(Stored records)

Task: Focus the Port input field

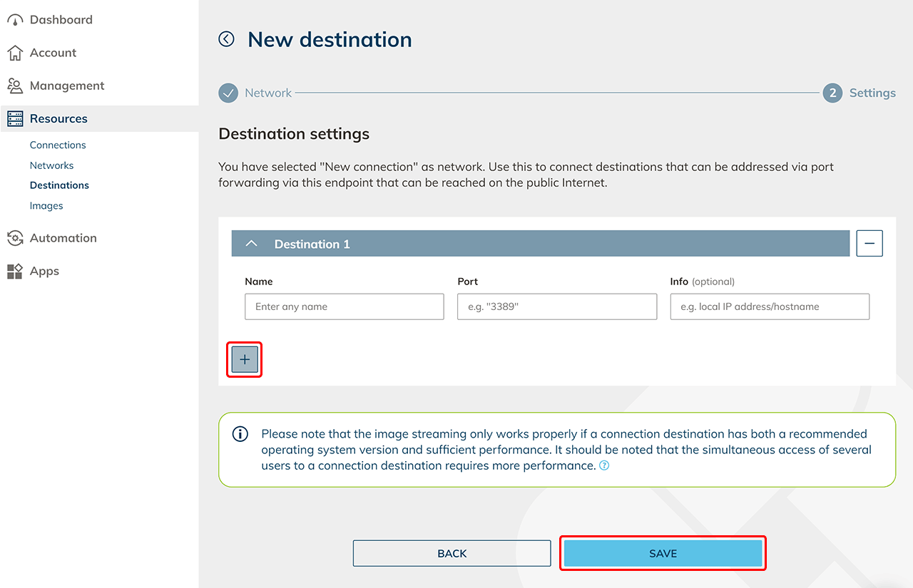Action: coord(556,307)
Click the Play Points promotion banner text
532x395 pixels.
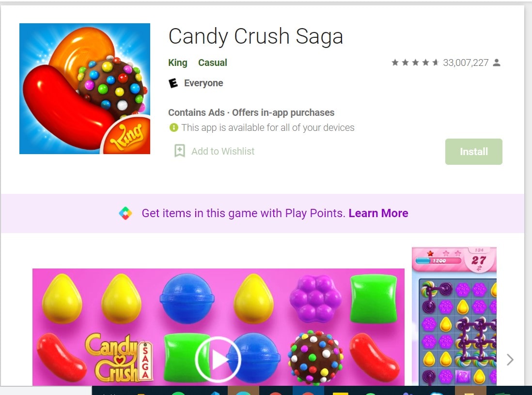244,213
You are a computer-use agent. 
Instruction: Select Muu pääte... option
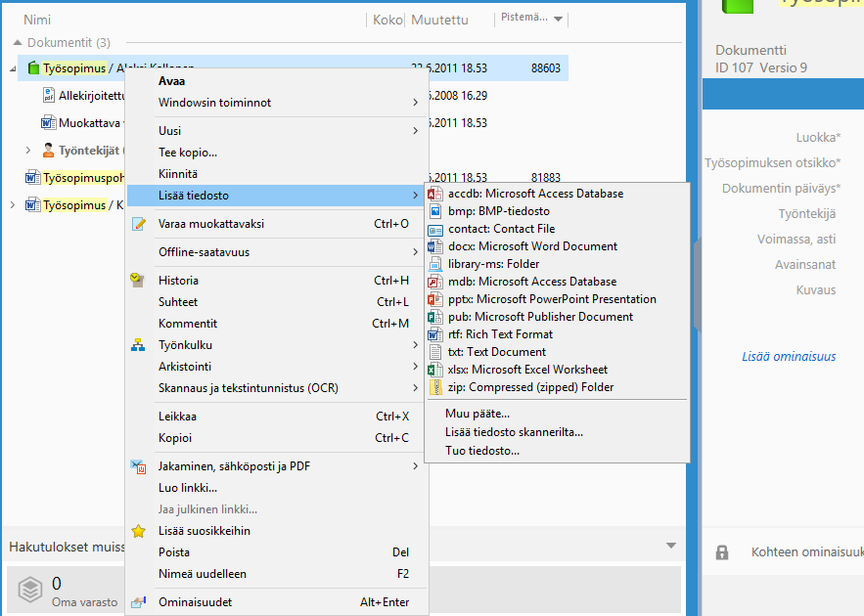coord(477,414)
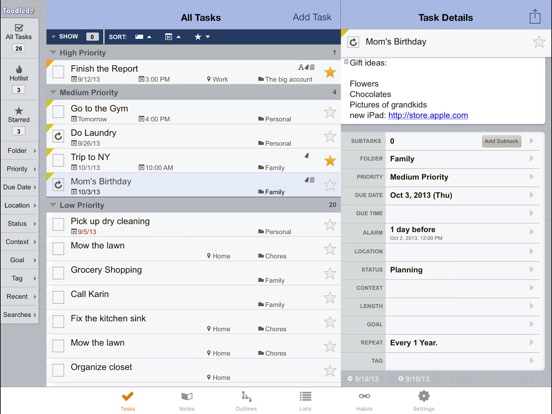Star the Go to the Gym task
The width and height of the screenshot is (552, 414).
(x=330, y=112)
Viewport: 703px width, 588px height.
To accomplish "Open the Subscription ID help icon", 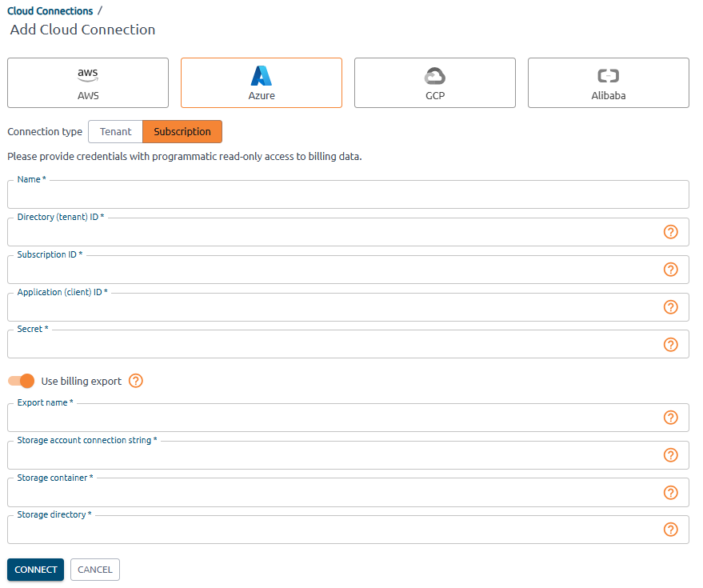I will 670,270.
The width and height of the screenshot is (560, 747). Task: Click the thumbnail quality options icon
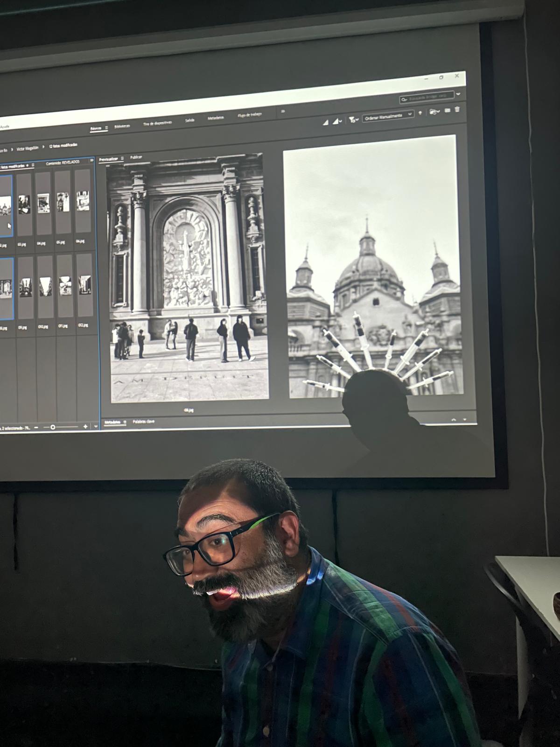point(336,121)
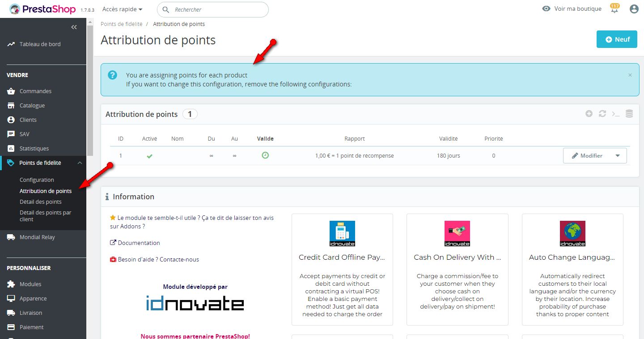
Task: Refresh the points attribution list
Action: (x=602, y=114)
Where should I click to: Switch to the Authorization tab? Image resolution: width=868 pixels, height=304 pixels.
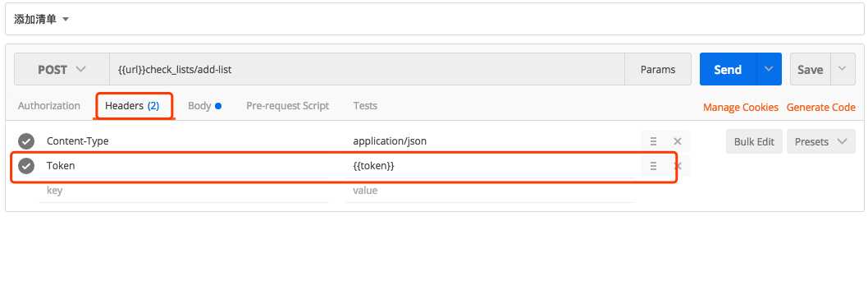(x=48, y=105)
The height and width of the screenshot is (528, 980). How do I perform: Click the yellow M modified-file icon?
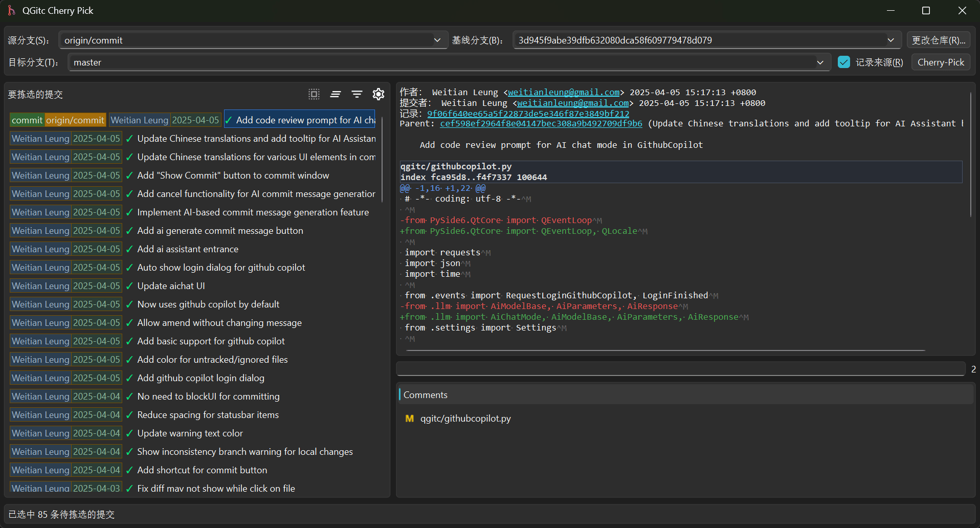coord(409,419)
---
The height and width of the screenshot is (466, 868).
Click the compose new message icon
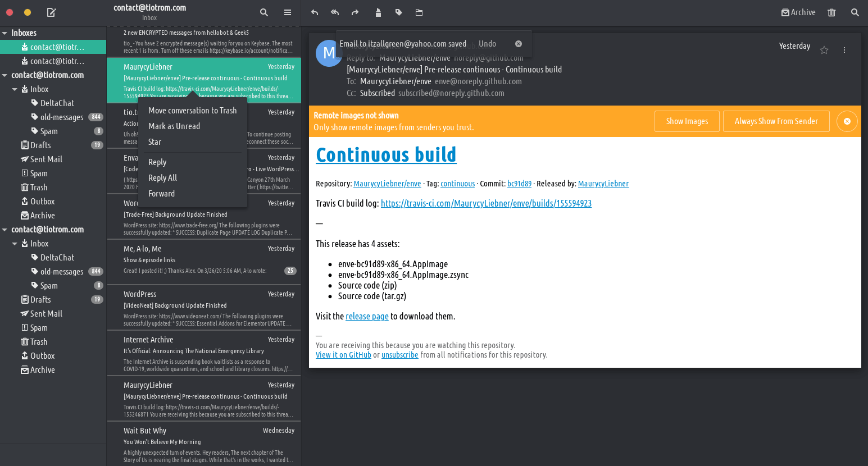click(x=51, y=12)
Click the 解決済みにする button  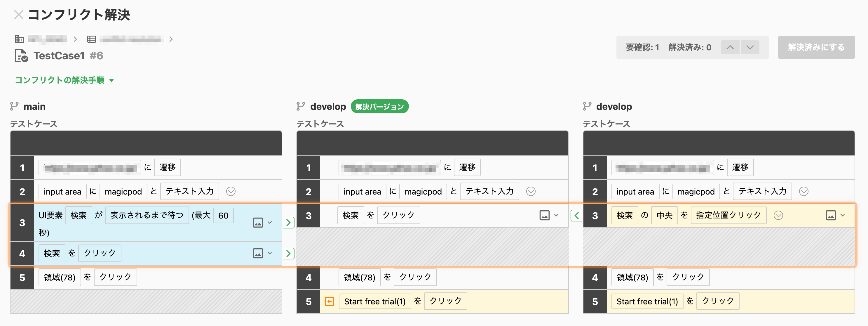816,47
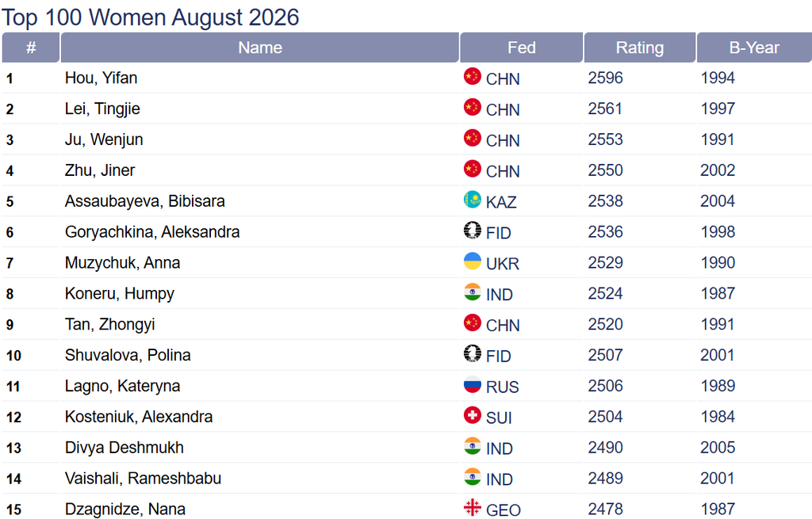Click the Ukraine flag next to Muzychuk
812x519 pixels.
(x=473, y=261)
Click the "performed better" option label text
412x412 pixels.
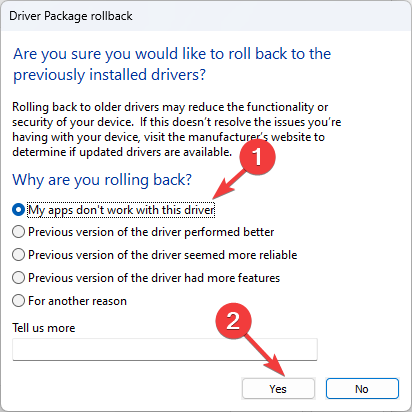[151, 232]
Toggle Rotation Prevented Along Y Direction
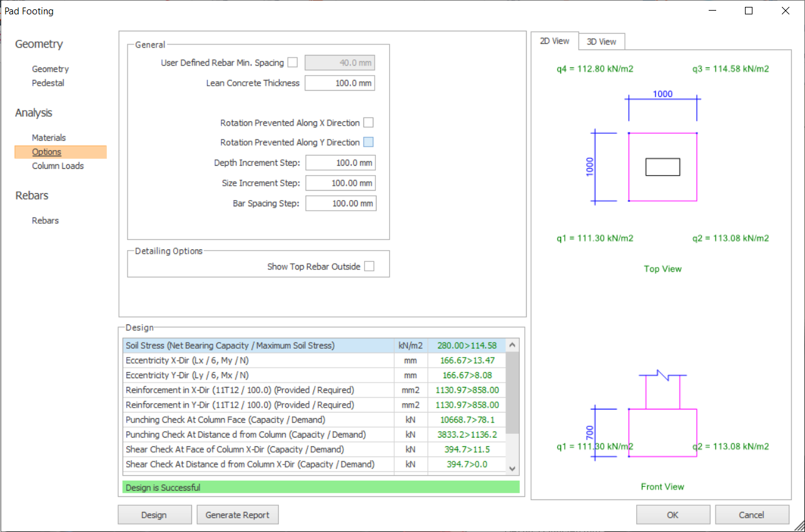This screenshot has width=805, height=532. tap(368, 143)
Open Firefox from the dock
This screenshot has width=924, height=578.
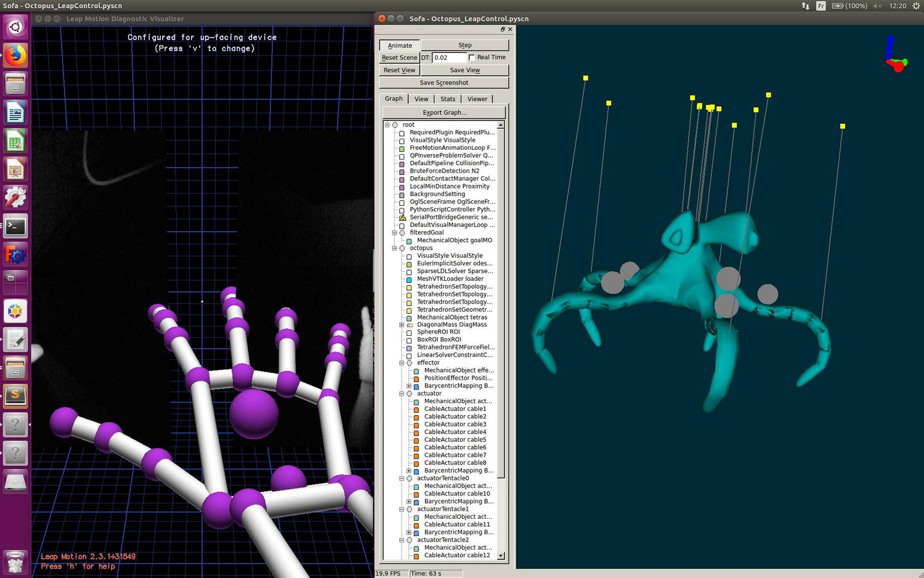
--
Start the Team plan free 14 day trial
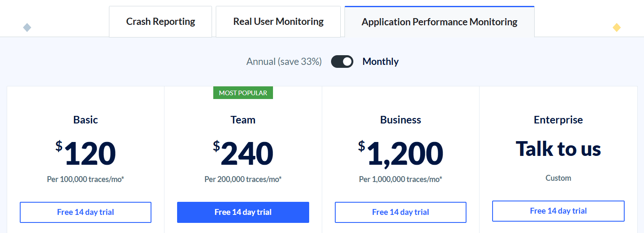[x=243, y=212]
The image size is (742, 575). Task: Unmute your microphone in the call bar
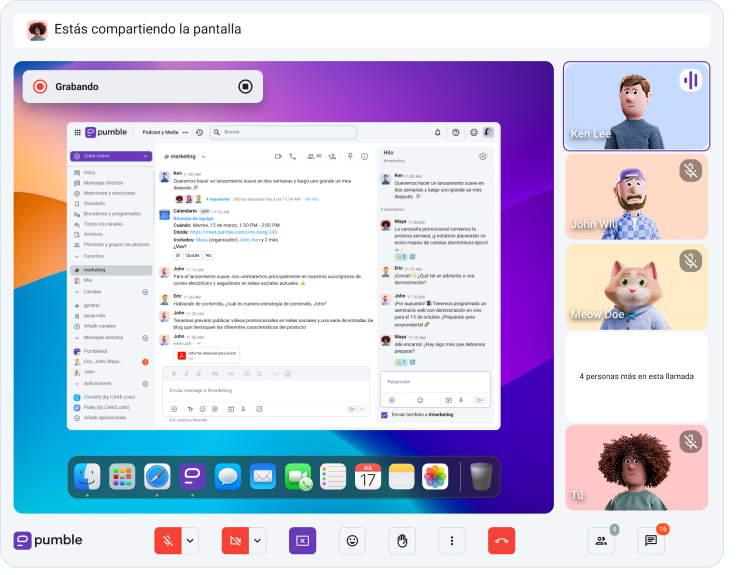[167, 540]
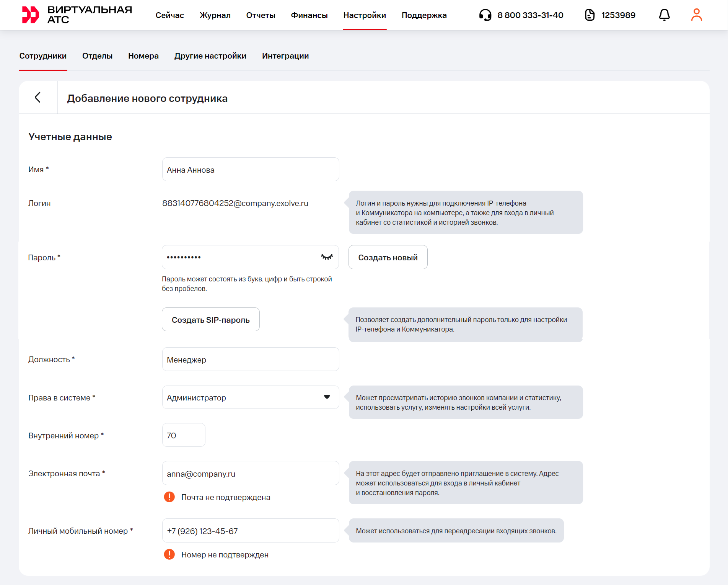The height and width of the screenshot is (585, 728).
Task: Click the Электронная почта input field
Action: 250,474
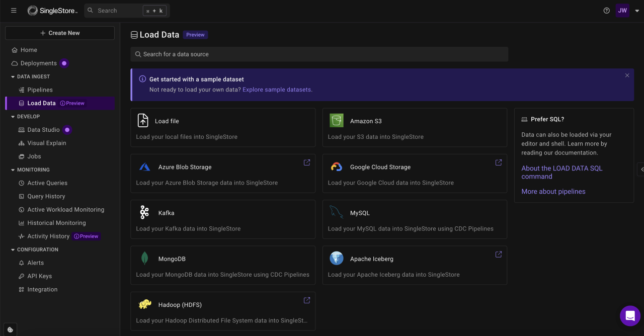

(THE TASK) Output exactly the lines above that lie between the line with "option label text" and the line with "This screenshot has width=924, height=578.", those two lines included, and no pictures.

(EXPECTED ANSWER)
Click the "performed better" option label text
412x412 pixels.
[151, 232]
Toggle Rotation Prevented Along Y Direction
This screenshot has width=805, height=532. tap(368, 143)
Open Firefox from the dock
This screenshot has width=924, height=578.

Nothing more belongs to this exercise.